LKCD uses netpoll for its network dump implementation. The problem we see
is that the network dump driver does not receive any packet from the
card driver and hence dumping fails. In e100_intr(), we call
netif_rx_schedule() if we are using the NAPI feature. netif_rx_schedule,
in turn, ends up adding the processing of this packet to the NET_RX_SOFTIRQ
softirq.

When we do netdump, all the other cpus are halted and interrupts disabled.
So, we never get around to scheduling the ksoftirqd thread and these packets
are never processed. I think any one using netpoll with NAPI logic turned on
will face this problem.

One way I worked around this was to avoid the NAPI logic when we end up
in e100_intr() due to netpoll. But I think a better solution would be to
let the NAPI code handle this.

Request all to comment and suggest an effective way to fix this problem.
Thanks in advance.

Regards, Hari
--
Hariprasad Nellitheertha
Linux Technology Center
India Software Labs
IBM India, Bangalore


2004-04-19 17:43:45

by Matt Mackall

[permalink] [raw]
Subject: Re: Problem with Netpoll based netdumping and NAPI

[changed cc: from linux-net to netdev]

On Mon, Apr 19, 2004 at 06:21:48PM +0530, Hariprasad Nellitheertha wrote:
> Hi All,
>
> I am facing a problem while trying to network dump using LKCD. My
> debugging so far indicates that this is due to both NAPI and NETPOLL
> being enabled.
>
> I am using LKCD on the 2.6.5 kernel and both the client and server are
> i386 boxes.

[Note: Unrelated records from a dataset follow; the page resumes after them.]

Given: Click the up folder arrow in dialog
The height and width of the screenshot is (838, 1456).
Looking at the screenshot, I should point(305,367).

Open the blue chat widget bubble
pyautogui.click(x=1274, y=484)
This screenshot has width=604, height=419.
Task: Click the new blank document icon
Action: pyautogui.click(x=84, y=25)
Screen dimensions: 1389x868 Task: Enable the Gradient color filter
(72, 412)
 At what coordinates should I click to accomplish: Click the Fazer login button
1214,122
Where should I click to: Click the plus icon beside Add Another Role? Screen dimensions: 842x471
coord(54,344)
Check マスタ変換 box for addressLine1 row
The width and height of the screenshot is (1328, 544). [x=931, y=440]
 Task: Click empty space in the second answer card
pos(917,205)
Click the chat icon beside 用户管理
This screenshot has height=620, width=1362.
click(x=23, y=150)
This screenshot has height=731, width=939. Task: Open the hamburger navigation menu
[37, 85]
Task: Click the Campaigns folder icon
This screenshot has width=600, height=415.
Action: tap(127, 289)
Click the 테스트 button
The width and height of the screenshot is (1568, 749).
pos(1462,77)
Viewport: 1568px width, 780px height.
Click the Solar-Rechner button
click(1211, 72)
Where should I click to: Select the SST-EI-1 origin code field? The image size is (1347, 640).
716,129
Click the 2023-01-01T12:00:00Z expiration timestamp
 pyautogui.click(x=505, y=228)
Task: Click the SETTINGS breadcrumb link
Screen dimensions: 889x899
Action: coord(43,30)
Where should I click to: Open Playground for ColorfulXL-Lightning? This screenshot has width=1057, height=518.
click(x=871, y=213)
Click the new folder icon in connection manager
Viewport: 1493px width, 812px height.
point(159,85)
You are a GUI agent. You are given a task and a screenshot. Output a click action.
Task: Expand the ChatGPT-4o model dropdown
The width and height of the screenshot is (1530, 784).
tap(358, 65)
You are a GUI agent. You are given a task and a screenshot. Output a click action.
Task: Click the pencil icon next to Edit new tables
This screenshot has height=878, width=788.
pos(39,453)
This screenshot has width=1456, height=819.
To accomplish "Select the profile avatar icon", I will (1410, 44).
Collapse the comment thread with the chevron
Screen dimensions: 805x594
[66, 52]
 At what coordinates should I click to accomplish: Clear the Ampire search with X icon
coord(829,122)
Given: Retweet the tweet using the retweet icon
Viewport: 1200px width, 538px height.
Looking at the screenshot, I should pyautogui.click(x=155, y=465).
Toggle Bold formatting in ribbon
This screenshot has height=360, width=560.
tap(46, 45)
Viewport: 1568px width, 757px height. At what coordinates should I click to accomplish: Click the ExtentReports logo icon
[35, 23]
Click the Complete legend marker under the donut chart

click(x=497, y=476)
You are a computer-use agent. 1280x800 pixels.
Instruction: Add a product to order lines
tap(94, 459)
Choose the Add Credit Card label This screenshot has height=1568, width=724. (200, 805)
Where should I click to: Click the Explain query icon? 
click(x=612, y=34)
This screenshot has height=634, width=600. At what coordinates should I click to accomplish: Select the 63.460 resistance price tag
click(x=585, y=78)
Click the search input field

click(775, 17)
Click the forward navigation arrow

The dumping machine has an e100 card. I have built the kernel
> with both CONFIG_E100_NAPI and CONFIG_NET_POLL_CONTROLLER (and the other
> netpoll related options) selected.
>
> LKCD uses netpoll for its network dump implementation. The problem we see
> is that the network dump driver does not receive any packet from the
> card driver and hence dumping fails. In e100_intr(), we call
> netif_rx_schedule() if we are using the NAPI feature. netif_rx_schedule,
> in turn, ends up adding the processing of this packet to the NET_RX_SOFTIRQ
> softirq.

Netpoll should be manually calling the NAPI poll function like this
after calling the interrupt handler (in netpoll_poll()):

/* If scheduling is stopped, tickle NAPI bits */
if(trapped && np->dev->poll &&
test_bit(__LINK_STATE_RX_SCHED, &np->dev->state))
np->dev->poll(np->dev, &budget);

Please ensure that LKCD is calling netpoll_set_trap(1) which tells it
that packet scheduling is stopped.

I've tested this path primarily with tg3 and kgdb-over-ethernet, but
it should be functionally quite similar to e100 and lkcd.

--
Matt Mackall : http://www.selenic.com : Linux development and consulting

2004-04-21 06:02:39

by Hariprasad Nellitheertha

[permalink] [raw]
Subject: Re: Problem with Netpoll based netdumping and NAPI

Hi Matt,

On Mon, Apr 19, 2004 at 12:42:54PM -0500, Matt Mackall wrote:
> [changed cc: from linux-net to netdev]
>
> On Mon, Apr 19, 2004 at 06:21:48PM +0530, Hariprasad Nellitheertha wrote:
> > Hi All,
> >
> > I am facing a problem while trying to network dump using LKCD. My
> > debugging so far indicates that this is due to both NAPI and NETPOLL
> > being enabled.
> >
> > I am using LKCD on the 2.6.5 kernel and both the client and server are
> > i386 boxes. The dumping machine has an e100 card. I have built the kernel
> > with both CONFIG_E100_NAPI and CONFIG_NET_POLL_CONTROLLER (and the other
> > netpoll related options) selected.
> >
> > LKCD uses netpoll for its network dump implementation. The problem we see
> > is that the network dump driver does not receive any packet from the
> > card driver and hence dumping fails. In e100_intr(), we call
> > netif_rx_schedule() if we are using the NAPI feature. netif_rx_schedule,
> > in turn, ends up adding the processing of this packet to the NET_RX_SOFTIRQ
> > softirq.
>
> Netpoll should be manually calling the NAPI poll function like this
> after calling the interrupt handler (in netpoll_poll()):
>
> /* If scheduling is stopped, tickle NAPI bits */
> if(trapped && np->dev->poll &&
> test_bit(__LINK_STATE_RX_SCHED, &np->dev->state))
> np->dev->poll(np->dev, &budget);
>
> Please ensure that LKCD is calling netpoll_set_trap(1) which tells it
> that packet scheduling is stopped.

This was indeed the problem. We were not calling netpoll_set_trap in LKCD.
Adding this fixed the problem. Thanks so much for your help with this.

Regards, Hari

>
> I've tested this path primarily with tg3 and kgdb-over-ethernet, but
> it should be functionally quite similar to e100 and lkcd.
>
> --
> Matt Mackall : http://www.selenic.com : Linux development and consulting

--
Hariprasad Nellitheertha
Linux Technology Center
India Software Labs
IBM India, Bangalore